Sesta volta al mondo per complessità; seconda volta al mondo da donatore vivente e prima volta al mondo con tecnica mininvasiva in video laparoscopia.

È un tris di primati a livello globale quelli ottenuti dallo staff di Chirurgia Epatobiliare e dei Trapianti Epatici dell’Azienda Ospedaliera Universitaria di Padova diretta dal professor Umberto Cillo (al centro della foto).

Il paziente, 47 anni, era affetto da metastasi epatiche multiple da tumore del colon e giudicato  inoperabile proprio per il numero di metastasi a carico di tutti i segmenti del fegato.

L’équipe del professor Cillo ha invece optato per una metodica innovativa nata dalla lunga esperienza maturata nell’ambito della trapiantologia oncologica della Clinica di Chirurgia Epatobiliare.

L’INTERVENTO

L’intervento è stato condotto in due parti: nella prima un piccolo frammento di fegato donato da un familiare è stato trapiantato accanto al fegato malato.

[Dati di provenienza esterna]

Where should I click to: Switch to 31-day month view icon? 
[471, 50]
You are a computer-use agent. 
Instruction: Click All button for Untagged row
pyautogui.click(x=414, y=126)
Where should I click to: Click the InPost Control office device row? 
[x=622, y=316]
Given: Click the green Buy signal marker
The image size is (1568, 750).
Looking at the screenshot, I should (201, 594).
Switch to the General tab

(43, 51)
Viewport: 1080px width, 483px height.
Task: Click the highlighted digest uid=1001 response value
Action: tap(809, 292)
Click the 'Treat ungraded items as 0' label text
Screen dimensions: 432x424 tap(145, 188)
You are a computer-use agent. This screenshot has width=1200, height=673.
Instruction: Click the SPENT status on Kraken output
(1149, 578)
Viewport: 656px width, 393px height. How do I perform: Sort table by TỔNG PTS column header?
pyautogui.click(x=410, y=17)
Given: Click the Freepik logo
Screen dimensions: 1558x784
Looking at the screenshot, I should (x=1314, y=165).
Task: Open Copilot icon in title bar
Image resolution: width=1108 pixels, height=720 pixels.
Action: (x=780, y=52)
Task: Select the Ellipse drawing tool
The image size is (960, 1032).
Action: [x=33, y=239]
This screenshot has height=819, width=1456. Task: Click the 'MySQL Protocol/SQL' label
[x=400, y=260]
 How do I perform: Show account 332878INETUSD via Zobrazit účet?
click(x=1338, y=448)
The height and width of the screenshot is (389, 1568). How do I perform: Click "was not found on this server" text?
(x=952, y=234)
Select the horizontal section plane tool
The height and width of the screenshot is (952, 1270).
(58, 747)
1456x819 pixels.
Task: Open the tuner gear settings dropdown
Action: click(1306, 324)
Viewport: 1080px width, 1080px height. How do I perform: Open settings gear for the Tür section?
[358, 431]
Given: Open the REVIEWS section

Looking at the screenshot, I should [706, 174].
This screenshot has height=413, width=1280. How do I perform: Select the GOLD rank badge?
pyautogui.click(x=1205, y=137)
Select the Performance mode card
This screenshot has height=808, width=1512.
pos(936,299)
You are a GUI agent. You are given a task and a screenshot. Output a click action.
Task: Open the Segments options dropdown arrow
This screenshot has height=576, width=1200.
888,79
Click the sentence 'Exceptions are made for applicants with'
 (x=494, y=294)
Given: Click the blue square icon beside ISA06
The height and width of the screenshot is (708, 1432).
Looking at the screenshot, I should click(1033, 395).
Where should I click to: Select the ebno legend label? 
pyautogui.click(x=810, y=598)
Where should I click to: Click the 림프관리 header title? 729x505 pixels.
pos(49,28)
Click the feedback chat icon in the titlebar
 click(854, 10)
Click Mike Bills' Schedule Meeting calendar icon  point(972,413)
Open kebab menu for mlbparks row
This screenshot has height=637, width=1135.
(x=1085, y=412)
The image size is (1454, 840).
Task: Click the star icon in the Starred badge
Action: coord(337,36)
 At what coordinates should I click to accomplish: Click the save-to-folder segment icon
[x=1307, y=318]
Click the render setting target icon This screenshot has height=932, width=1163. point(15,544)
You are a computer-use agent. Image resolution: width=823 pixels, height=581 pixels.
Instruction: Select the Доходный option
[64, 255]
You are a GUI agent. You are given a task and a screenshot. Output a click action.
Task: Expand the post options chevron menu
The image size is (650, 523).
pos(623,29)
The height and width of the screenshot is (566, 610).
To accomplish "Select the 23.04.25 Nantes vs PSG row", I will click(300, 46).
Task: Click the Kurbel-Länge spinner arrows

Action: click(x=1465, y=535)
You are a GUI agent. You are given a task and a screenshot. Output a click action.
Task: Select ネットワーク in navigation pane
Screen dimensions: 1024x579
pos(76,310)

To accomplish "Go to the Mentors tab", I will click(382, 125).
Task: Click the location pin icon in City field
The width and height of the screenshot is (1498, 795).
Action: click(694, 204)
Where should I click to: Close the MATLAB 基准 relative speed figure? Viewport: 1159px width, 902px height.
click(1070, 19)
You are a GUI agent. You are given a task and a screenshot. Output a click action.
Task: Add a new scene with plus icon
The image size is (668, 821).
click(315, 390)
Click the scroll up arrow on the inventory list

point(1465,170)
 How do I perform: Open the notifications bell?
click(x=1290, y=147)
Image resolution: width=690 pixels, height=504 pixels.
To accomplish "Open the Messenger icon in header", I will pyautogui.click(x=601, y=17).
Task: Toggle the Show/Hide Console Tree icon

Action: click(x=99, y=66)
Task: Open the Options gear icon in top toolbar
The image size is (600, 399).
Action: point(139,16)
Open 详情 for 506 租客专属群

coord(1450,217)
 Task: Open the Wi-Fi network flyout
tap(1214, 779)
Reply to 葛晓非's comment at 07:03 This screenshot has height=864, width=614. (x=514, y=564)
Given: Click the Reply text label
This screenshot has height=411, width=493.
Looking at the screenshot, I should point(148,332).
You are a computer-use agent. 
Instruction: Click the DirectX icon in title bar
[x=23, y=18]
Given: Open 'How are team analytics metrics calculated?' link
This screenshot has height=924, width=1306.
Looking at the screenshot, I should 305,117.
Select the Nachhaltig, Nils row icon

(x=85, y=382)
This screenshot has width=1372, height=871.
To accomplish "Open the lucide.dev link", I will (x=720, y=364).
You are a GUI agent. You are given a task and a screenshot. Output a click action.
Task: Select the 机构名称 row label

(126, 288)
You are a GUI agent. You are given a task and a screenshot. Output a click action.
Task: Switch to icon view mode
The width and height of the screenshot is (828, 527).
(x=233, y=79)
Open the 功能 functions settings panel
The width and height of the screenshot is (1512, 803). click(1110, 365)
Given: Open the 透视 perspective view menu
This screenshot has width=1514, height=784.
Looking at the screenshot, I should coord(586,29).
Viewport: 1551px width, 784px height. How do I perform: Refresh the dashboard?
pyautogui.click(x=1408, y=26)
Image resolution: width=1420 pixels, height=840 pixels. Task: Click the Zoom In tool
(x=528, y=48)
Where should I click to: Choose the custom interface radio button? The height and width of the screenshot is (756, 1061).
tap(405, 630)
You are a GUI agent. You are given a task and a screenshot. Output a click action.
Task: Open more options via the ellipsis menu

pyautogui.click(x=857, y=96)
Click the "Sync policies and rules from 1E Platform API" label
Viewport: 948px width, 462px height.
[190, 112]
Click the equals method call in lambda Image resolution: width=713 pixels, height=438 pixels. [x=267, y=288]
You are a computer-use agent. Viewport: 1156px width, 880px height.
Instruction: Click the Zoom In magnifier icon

Dopo la crescita dello stesso frammento, che in soli 17 giorni ha raggiunto un volume tale da sostenere la vita del soggetto, si è passati alla rimozione dell’organo colpito dal cancro facendo ricorso alla tecnica mininvasiva in video laparoscopia.

La seduta operatoria – vi hanno partecipato chirurghi, anestesisti, tecnici della perfusione, strumentisti, infermieri e numerosi operatori di sala – ha avuto inizio alle 8 del mattino e si è conclusa alle 2 di notte del giorno successivo.

PRIMA FASE

Inizialmente ci si è concentrati sull’esplorazione addominale del paziente. Esclusa la patologia extraepatica, nella sala operatoria adiacente è iniziata l’asportazione del lobo sinistro del fegato del donatore (circa il 20% dell’intera massa epatica; fino ad oggi il trapianto da vivente veniva eseguito utilizzandone almeno il 60-65%).

In contemporanea si effettuava l’asportazione del lobo sinistro del fegato del ricevente. La porzione di fegato prelevata dal donatore è stata quindi impiantata con tecniche di ricostruzione vascolare microchirurgica (ausilio del microscopio operatorio).

Pertanto si è eseguito un trapianto di fegato ausiliario da donatore vivente mediante procedura RAPID (durata della seduta chirurgica: 15 ore).

SECONDA FASE

A distanza di due settimane, la TAC ha provveduto a calcolare il volume del fegato donato dopo il periodo di ‘rigenerazione’.

La TAC dimostrava che il fegato trapiantato – a seguito d’incubazione e rigenerazione – aveva raggiunto oltre il doppio del volume iniziale evidenziando la capacità di sostenere la vita del paziente.

A 17 giorni dal primo intervento, si è tornati in sala operatoria provvedendo all’eliminazione del fegato malato residuo (6 le ore necessarie) grazie a tecnica mininvasiva videolaparoscopica.

Come sta il 47enne? In questi giorni è tornato in famiglia per riprendere le sue normali attività.

IL TEAM

L’intervento è stato portato a termine da tre équipe chirurgiche della Chirurgia Epatobiliare coordinate in contemporanea: Prof. Umberto Cillo, Prof. Enrico Gringeri, Dott. Riccardo Boetto, Dott. Domenico Bassi, Dott.ssa Marina Polacco, Dott.ssa Michela Di Giunta, Dott.ssa Alessandra Bertacco, Dott. Alessio Pasquale, Dott.ssa Federica Scolari.

L’équipe anestesiologica era formata da: Dott. Paolo Feltracco, Dott.ssa Stefania Barbieri, Dott. Helmut Galligioni, Dott. Stefano Veronese.

Hanno contribuito i radiologi dell’Azienda Ospedaliera diretti dal Dott. Camillo Aliberti.

Paziente selezionato per il trapianto dalla Dott.ssa Vittorina Zagonel dell’Istituto Oncologico Veneto (assieme a Dott.ssa Sara Lonardi, Dott. Fotios Lupakis, Dott.ssa Francesca Bergamo, Dott. Vincenzo D’Adduzio).